DESCRIPTION OF THE TASK
After locating the line that contains "Viewport: 780px width, 439px height. At" in the data below, set down exactly that line and each one after it through the line that contains "Image resolution: width=1568", and nothing more.

[Pixel coordinate grounding data]
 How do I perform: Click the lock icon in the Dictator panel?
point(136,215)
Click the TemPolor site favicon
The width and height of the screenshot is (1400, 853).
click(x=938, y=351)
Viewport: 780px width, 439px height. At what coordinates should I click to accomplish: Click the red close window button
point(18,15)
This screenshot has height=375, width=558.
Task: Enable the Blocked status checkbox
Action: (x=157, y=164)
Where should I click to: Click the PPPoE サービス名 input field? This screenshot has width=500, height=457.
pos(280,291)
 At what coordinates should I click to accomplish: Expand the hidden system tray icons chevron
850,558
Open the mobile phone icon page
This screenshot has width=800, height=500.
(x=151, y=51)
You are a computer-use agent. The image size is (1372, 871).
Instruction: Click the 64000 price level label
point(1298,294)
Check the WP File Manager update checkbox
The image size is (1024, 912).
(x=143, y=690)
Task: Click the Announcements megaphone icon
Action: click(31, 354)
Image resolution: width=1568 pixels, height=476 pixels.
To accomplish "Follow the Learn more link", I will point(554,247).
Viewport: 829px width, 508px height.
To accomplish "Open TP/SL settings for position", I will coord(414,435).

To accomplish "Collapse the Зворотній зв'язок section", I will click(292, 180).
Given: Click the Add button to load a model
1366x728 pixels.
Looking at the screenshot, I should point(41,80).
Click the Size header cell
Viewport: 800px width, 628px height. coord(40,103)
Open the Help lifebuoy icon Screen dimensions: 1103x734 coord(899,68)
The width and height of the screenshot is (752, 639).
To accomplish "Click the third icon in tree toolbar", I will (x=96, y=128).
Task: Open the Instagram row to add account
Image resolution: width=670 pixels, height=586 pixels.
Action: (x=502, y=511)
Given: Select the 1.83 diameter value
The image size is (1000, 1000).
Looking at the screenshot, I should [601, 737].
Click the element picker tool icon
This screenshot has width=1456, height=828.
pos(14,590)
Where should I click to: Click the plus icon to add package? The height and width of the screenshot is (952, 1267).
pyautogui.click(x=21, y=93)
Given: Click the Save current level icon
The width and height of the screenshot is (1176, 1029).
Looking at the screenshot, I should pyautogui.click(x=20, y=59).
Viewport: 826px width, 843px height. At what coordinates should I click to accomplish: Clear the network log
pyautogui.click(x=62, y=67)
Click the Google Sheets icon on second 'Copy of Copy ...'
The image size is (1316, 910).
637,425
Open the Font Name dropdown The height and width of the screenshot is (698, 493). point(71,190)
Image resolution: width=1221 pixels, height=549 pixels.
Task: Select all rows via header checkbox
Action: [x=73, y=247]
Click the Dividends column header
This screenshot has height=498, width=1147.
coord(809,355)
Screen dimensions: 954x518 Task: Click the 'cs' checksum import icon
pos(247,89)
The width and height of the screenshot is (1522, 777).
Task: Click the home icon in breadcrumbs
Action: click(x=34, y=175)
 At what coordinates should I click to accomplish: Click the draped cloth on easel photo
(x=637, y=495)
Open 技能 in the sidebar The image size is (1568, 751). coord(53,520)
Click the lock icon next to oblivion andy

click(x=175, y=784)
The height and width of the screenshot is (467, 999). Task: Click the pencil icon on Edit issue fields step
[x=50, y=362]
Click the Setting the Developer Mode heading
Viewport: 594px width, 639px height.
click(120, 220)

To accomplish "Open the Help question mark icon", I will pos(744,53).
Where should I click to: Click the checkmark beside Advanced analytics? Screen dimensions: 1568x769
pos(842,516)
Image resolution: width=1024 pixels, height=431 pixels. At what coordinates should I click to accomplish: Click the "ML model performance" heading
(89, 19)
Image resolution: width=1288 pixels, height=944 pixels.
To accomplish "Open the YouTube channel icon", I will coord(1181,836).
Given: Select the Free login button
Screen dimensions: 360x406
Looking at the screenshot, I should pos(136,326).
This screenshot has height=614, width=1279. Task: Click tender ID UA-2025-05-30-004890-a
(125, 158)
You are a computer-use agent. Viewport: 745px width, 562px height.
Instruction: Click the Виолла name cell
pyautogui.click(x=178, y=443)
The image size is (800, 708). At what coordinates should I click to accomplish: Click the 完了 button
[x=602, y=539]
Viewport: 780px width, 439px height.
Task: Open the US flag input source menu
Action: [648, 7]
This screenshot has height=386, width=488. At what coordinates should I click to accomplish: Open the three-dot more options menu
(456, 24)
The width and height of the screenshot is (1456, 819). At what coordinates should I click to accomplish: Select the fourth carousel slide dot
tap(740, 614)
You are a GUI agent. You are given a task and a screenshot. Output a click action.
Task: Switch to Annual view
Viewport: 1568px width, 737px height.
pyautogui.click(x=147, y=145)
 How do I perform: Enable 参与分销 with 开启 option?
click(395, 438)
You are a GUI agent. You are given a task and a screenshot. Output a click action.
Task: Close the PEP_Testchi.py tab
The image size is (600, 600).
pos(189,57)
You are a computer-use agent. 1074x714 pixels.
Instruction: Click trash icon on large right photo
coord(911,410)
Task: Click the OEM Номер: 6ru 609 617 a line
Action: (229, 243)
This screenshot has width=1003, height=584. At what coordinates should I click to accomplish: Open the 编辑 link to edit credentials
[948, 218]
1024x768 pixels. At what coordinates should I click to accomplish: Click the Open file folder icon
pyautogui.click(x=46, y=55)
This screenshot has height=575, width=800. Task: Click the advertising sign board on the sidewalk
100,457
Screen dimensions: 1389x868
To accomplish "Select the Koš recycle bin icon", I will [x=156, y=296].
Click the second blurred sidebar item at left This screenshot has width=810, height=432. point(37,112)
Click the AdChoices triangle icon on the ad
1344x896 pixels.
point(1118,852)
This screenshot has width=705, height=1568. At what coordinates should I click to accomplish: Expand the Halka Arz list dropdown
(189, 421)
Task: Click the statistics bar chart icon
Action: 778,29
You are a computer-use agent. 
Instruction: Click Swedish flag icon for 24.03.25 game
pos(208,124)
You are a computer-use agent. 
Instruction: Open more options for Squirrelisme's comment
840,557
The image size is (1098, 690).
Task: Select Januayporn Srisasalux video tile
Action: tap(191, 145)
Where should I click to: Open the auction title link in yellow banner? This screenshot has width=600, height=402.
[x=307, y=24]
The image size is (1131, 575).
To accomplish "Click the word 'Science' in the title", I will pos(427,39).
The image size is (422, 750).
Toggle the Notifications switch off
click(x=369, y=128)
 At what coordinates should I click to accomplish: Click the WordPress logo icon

YOUR RESPONSE
Viewport: 780px width, 439px height. At what coordinates should I click to accomplish: Click the red close window button
point(18,15)
This screenshot has height=375, width=558.
Task: Enable the Blocked status checkbox
Action: (x=157, y=164)
Where should I click to: Click the PPPoE サービス名 input field? This screenshot has width=500, height=457.
pos(280,291)
 At what coordinates should I click to accomplish: Expand the hidden system tray icons chevron
850,558
Open the mobile phone icon page
This screenshot has width=800, height=500.
(x=151, y=51)
You are a computer-use agent. The image size is (1372, 871).
Instruction: Click the 64000 price level label
point(1298,294)
Check the WP File Manager update checkbox
The image size is (1024, 912).
(x=143, y=690)
Task: Click the Announcements megaphone icon
Action: click(31, 354)
Image resolution: width=1568 pixels, height=476 pixels.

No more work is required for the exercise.